The years went by, and eventually I got well, eventually I became a chaplain working at St. Luke’s in Milwaukee, and I raised a woman from the dead. But I’ll tell you about that another day.
This is just to say- Don’t try to kill yourself. The most dangerous time for such an attempt is not when you are at your worst. When you are at your worst, you are paralyzed by depression. No. Suicide comes as the first “plan,” the first “idea” you get for dealing with your depression. And what you don’t see is that this “solution” is proposed by a double agent, by your depression in disguise. Life is so Interesting, so wild and unpredictable. Here I am, roughly 37 years later, and I see everything differently. I have three granddaughters now, and they are a strong joyful presence in my life and I love them. And I love my children: my two boys are grown into wonderful kind creative human beings, and I have a later in life daughter who is wonderful kind and creative as well.
Please don’t kill yourself. We can’t afford to lose you. You, too, may have children or grandchildren in your future. I remember someone of my current age (67) talking to me when I was in the cut-throat years of my life (my 20s) saying to me- “It gets better. It sucks to be your age.” I was so struck by that, because middle-aged and older people were always coming up to me and envying my youth. But I want to tell you that, from my perspective now, that person was right. Here I am, with maybe a decade or two of a full life ahead of me at most. And I can’t wait to find out what happens.
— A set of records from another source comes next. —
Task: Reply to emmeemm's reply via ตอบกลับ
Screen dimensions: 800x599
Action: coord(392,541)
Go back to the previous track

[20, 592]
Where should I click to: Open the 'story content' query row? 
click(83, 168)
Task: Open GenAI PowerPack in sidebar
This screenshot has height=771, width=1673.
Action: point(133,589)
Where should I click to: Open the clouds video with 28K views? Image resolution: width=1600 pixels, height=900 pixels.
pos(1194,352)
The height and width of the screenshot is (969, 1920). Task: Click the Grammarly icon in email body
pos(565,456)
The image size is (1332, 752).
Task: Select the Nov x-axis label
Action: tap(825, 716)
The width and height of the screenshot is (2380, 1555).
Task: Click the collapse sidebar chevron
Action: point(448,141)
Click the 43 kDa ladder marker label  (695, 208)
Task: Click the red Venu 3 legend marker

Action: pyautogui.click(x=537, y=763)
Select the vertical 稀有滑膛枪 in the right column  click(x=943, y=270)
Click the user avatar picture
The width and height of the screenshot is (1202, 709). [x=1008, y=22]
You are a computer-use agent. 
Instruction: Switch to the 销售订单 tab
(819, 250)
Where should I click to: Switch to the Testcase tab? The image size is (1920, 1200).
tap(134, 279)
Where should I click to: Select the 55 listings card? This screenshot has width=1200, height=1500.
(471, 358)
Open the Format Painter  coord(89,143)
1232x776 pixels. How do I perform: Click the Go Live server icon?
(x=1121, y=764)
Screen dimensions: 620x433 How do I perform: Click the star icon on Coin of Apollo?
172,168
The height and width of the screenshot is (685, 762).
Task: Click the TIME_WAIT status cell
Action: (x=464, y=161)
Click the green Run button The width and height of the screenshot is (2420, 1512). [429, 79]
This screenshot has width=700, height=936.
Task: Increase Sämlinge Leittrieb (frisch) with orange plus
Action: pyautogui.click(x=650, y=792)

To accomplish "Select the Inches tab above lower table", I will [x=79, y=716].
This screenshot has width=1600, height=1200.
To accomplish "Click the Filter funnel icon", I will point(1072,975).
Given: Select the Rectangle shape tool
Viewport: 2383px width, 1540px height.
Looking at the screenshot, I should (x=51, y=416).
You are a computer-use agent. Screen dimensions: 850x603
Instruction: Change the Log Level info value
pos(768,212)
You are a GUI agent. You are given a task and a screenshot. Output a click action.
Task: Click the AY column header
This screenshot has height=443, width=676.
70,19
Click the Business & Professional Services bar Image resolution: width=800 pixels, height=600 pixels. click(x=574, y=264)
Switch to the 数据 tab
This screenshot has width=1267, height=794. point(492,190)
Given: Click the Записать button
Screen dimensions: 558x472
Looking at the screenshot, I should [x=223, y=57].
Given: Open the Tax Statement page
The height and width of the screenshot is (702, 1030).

And the last two things I’ll say about suicide are this: First, nobody can stop you from killing yourself, so don’t count on them to do that. I used to read about Virginia Woolf and Ann Sexton and Sylvia Plath and get all romantic about suicide. What a crock! Secondly, people often try to kill themselves because they are so afraid of dying. That, too, gets better. I don’t want to die. I’m still afraid of it- still worry when I get some strange symptom (and I have strange symptoms more and more: my dad used to say that when we grow older, our symptoms become more interesting than we are)- but I’m not terrified any more.
So don’t chicken out. Don’t kill yourself. Don’t kill anyone. Killing yourself is not an act of love, take it from a suicide survivor. Do something surprising and creative- Stick around and see what happens. You’ll be amazed, I promise you. I thank whatever gods there be for that tall dark thin man who saved my life.
ps And now, at 71 (unbelievable), I’m not even afraid to die.